Yapılacak görevler:
1. Vergi kesintisi metnine göre, sayılan ödemeler üzerinden kurumlar vergisine mahsuben yapılacak kesintinin oranı nedir?
2. Vergi kesintisi metnindeki (a) bendine göre hangi hakediş ödemelerinin kesintiye tabi olduğunu açıklayın.
3. Vergi kesintisi metninde "a) Gelir Vergisi" ifadesinden "yapılan hakediş ödemeleri." ifadesine kadar olan kısmı olduğu gibi yeniden yazın.

Belge bölümü:
Öte yandan, 21.06.2006 tarih 26205 sayılı Resmi Gazetede yayımlanarak 1/1/2006 tarihinden itibaren geçerli olmak üzere yürürlüğe giren 5520 sayılı Kurumlar Vergisi Kanununun “Vergi kesintisi” başlıklı 15. maddesinde; “(1) Kamu idare ve kuruluşları, iktisadî kamu kuruluşları, sair kurumlar, ticaret şirketleri, iş ortaklıkları, dernekler, vakıflar, dernek ve vakıfların iktisadî işletmeleri, kooperatifler, yatırım fonu yönetenler, gerçek gelirlerini beyan etmeye mecbur olan ticaret ve serbest meslek erbabı, ziraî kazançlarını bilânço veya ziraî işletme hesabı esasına göre tespit eden çiftçiler; kurumlara avanslar da dahil olmak üzere nakden veya hesaben yaptıkları aşağıdaki ödemeler üzerinden istihkak sahiplerinin kurumlar vergisine mahsuben % 15 oranında kesinti yapmak zorundadırlar:

a) Gelir Vergisi Kanununda belirtilen esaslara göre birden fazla takvim yılına yaygın inşaat ve onarım işleri ile uğraşan kurumlara bu işleri ile ilgili olarak yapılan hakediş ödemeleri.

Kayıtlı satırlar:

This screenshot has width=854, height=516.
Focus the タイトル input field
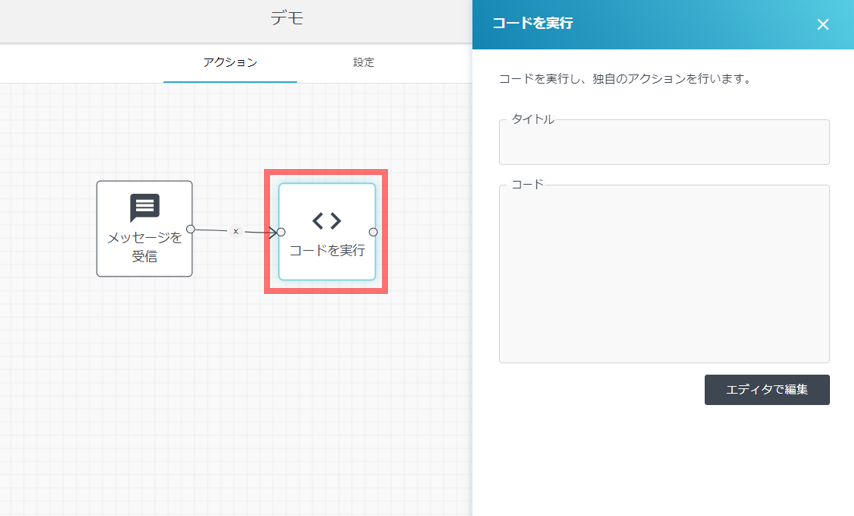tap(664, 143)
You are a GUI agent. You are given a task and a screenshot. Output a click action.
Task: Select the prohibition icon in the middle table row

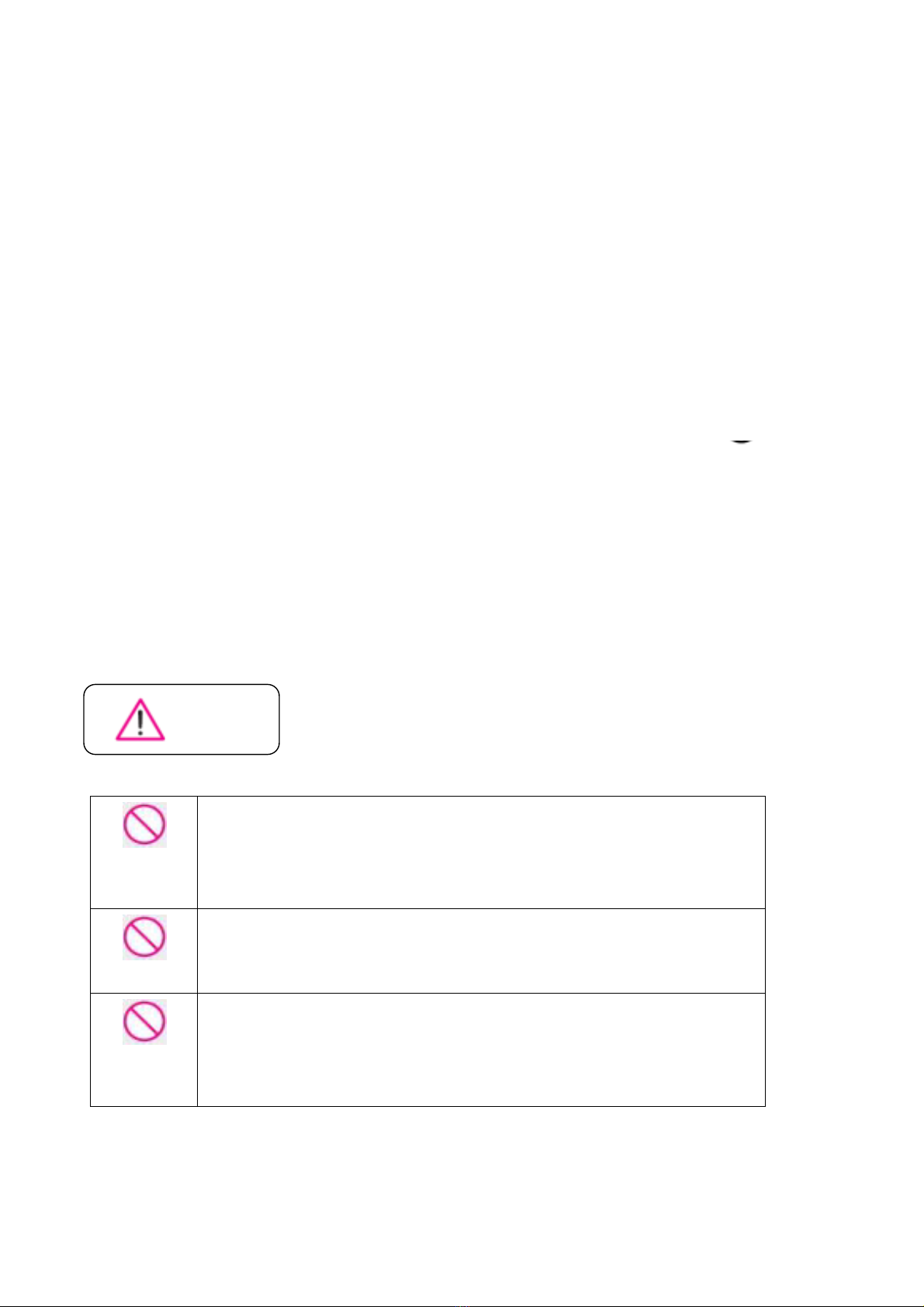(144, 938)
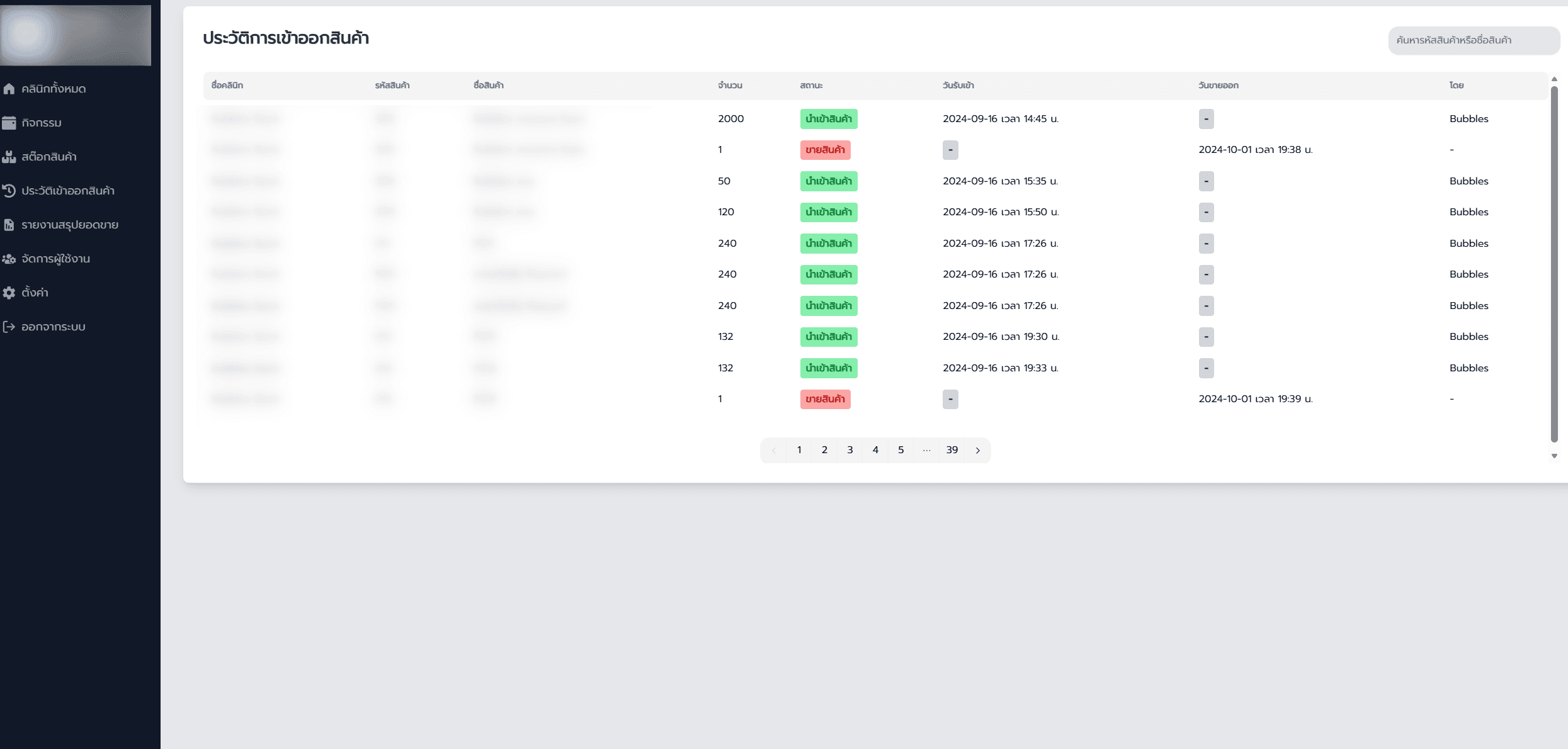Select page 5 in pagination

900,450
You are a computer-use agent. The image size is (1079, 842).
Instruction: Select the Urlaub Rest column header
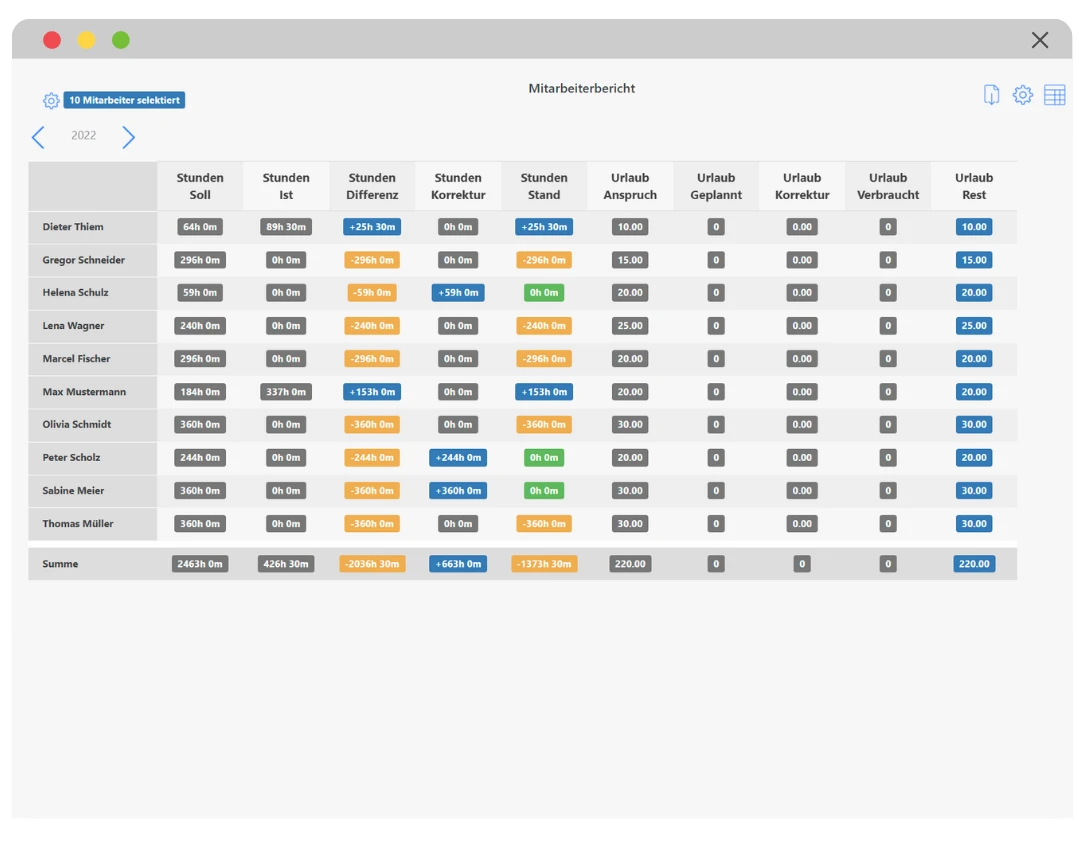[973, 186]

Görev sonuçları:
1. %15

2. Gelir Vergisi Kanununda belirtilen esaslara göre birden fazla takvim yılına yaygın inşaat ve onarım işleriyle uğraşan kurumlara yapılan hakediş ödemeleri kesintiye tabidir. Bu ödemelerin söz konusu işlerle ilgili olması gerekir.

3.
a) Gelir Vergisi Kanununda belirtilen esaslara göre birden fazla takvim yılına yaygın inşaat ve onarım işleri ile uğraşan kurumlara bu işleri ile ilgili olarak yapılan hakediş ödemeleri.